With the spotlight shining on healthy eating and childhood obesity, food marketers say there’s never been a better time to promote fresh fruits and vegetables to kids.
“There are so many different things happening, from the federal government down to grassroots organizations, this is really the time to continue doing things that are working well as well as plug into other programs,” said Cristie Mather, director of communications for Pear Bureau Northwest, Milwaukie, Ore.
For pear promoters, that includes partnering with the Produce for Better Health Foundation on the half a plate of produce initiative, and strengthening its partnership with the Culinary Institute of America’s Healthy Flavors, Healthy Kids program.
In October, the bureau plans to set up sampling stations at YMCAs throughout the country. It’s also revamping the popular “fun and games” section on its USA Pears website.
Power of Disney
With children influencing more than $50 billion in retail purchases each year, partnering with powerful brands such as Disney is another winning strategy for growers who’ve become Disney licensees since Jan. 1.
“Working with Disney directly under the new program is more work,” said Mac Riggan, vice president of marketing for Chelan Fresh Marketing in Chelan, Wash., “but it means we have direct access to key Disney people to help us create programs we think will help drive our products at the store level.”
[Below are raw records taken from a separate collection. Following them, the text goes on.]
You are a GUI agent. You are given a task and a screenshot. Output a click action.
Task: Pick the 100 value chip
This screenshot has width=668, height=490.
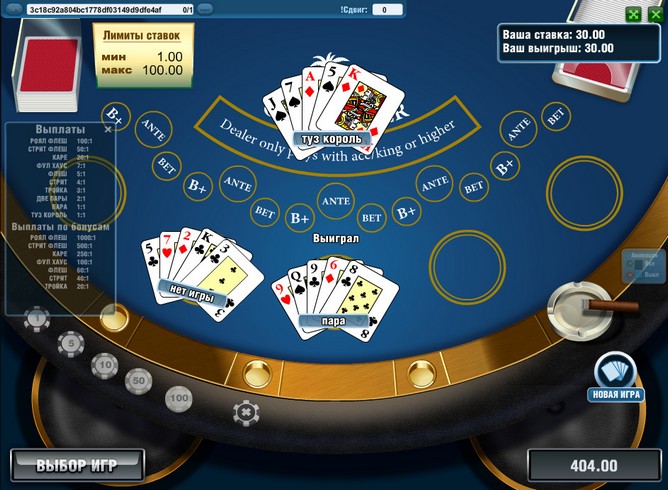(179, 397)
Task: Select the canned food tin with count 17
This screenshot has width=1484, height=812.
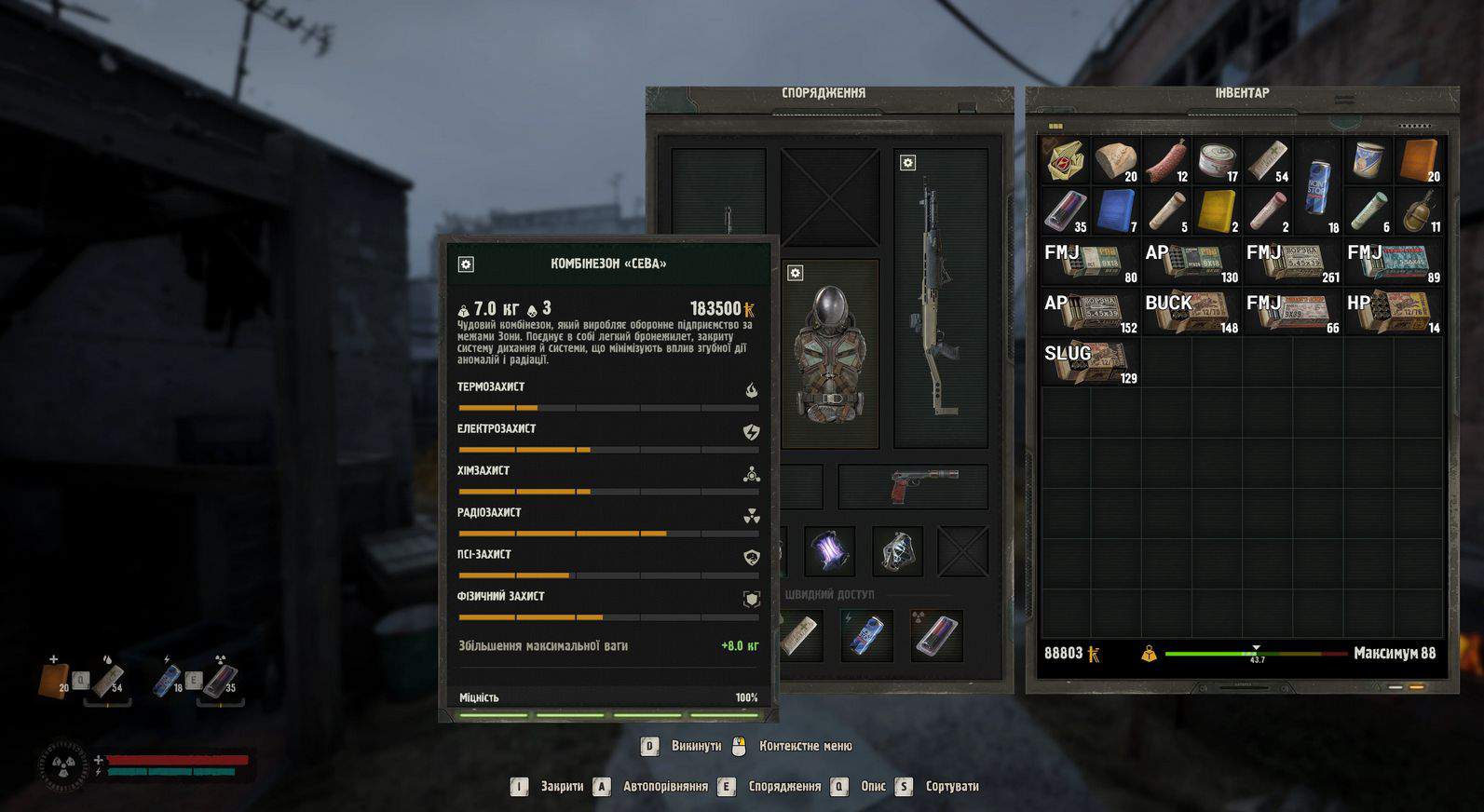Action: pyautogui.click(x=1217, y=161)
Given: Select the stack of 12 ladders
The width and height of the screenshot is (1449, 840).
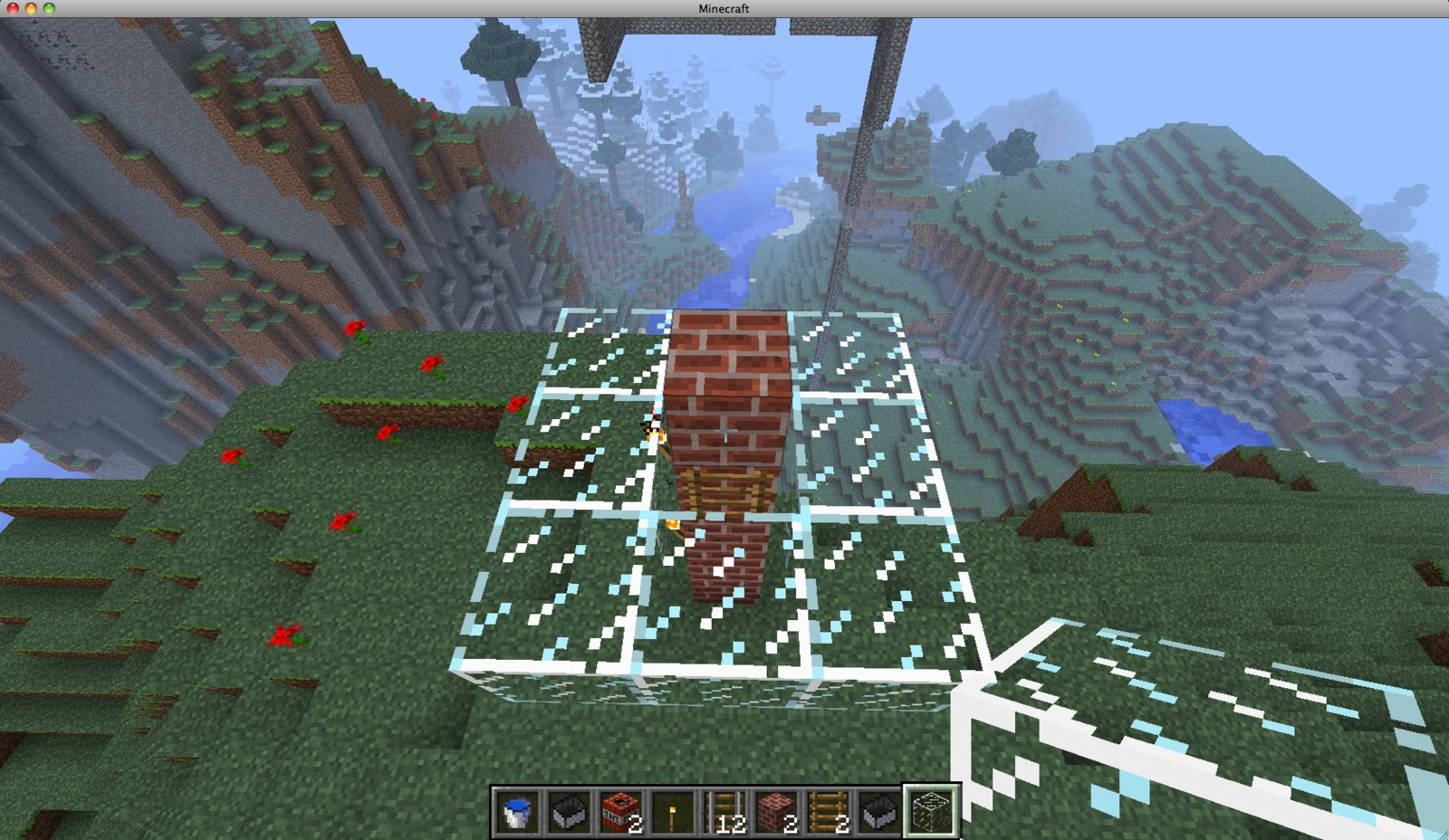Looking at the screenshot, I should 724,812.
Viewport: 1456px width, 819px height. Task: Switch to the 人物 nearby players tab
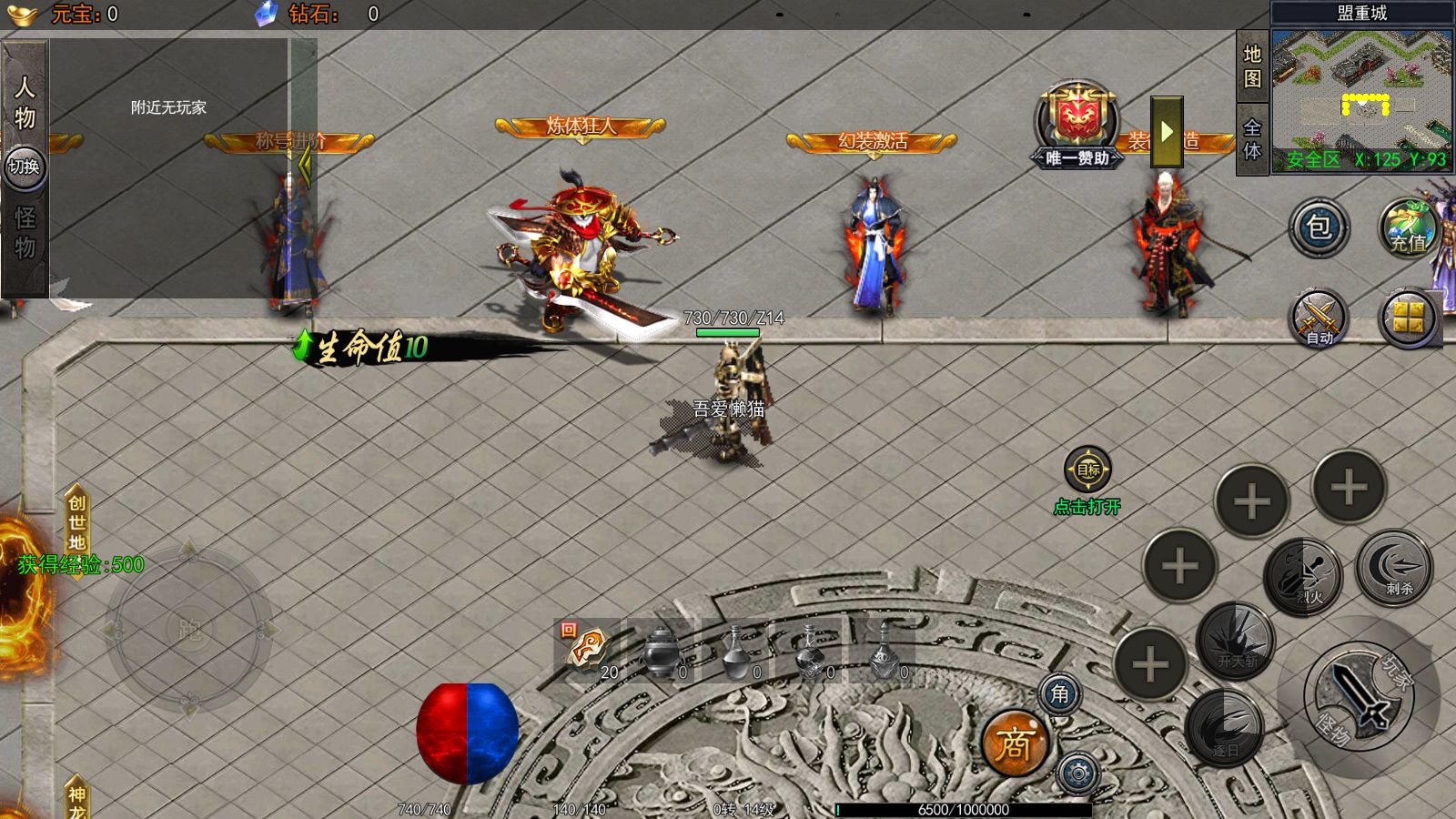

Representing the Disney brand also forces companies to become more actively involved with retailers in selling and merchandising to kids, said Tim Dayka, managing member of Dayka & Hackett LLC, a fruit grower-shipper in Reedley, Calif., who’s promoted fresh grapes with Disney for the past three years.
“For a supplier like ourselves, it opens up a new opportunity to target not only a very important demographic, children, but the retailer receives tremendous benefits from increased sales and picks up a significant amount of business,” Dayka said.
Power of moms
Making fruits and vegetables interesting and relevant to kids is also a way to help moms, Riggan said.
Moms are now the focus of the Orlando, Fla.-based Produce for Kids organization, said marketing manager Amanda Keefer.
“The word ‘healthy’ isn’t a positive word in most kids’ vocabularies, but the produce industry is providing lots of kid-friendly products that are great for the lunch box, and our Ideal Meal recipes make it easier for moms to cook healthier dishes at home,” Keefer said.
The National Mango Board is also focusing on moms after discovering that, while more and more kids are falling in love with mangoes, many parents are intimidated by the unfamiliar fruit.
“Can you imagine if somebody said they don’t know how to cut a watermelon or an apple?” said Wendy McManus, marketing director of the Orlando-based organization.
“We’d think that’s crazy because we grew up with them,” McManus said.
“Teaching moms how to ripen and cut up mangoes is where the real movement is for us.”
Power of social media
Like most industry groups, the mango board is also harnessing social media to spread its message.
While visiting six “underdeveloped” Hometown grocery markets this summer, from St. Louis to Hartford., Conn., the board invited more than a dozen local mom bloggers at each stop to a mango lunch and kid-friendly cooking demonstration.
“The power bloggers get once they build up their audience and the level of trust with their reader is much higher than the level of trust when you read a magazine or newspaper,” McManus said.
“People really feel that connection, the sense that this blogger is like me.”
Tony Freytag, national marketing director for Crunch Pak, Cashmere, Wash., said introducing his company and its apple slices to bloggers has been a phenomenal success.
“It’s a wonderful way to get the word out that we have healthy snacks for families,” Freytag said.
Teens and tweens are among Stemilt Growers’ Facebook friends, said Roger Pepperl, marketing director of the Wenatchee, Wash., company.
“We talk about new recipes and what’s happening in the orchard, whether it’s pictures of the fruit being picked, a pair of kestrel falcons scaring the birds away or a bin of beautiful fresh apricots,” Pepperl said.
“A few people wrote in to say they couldn’t wait to taste them,” he said.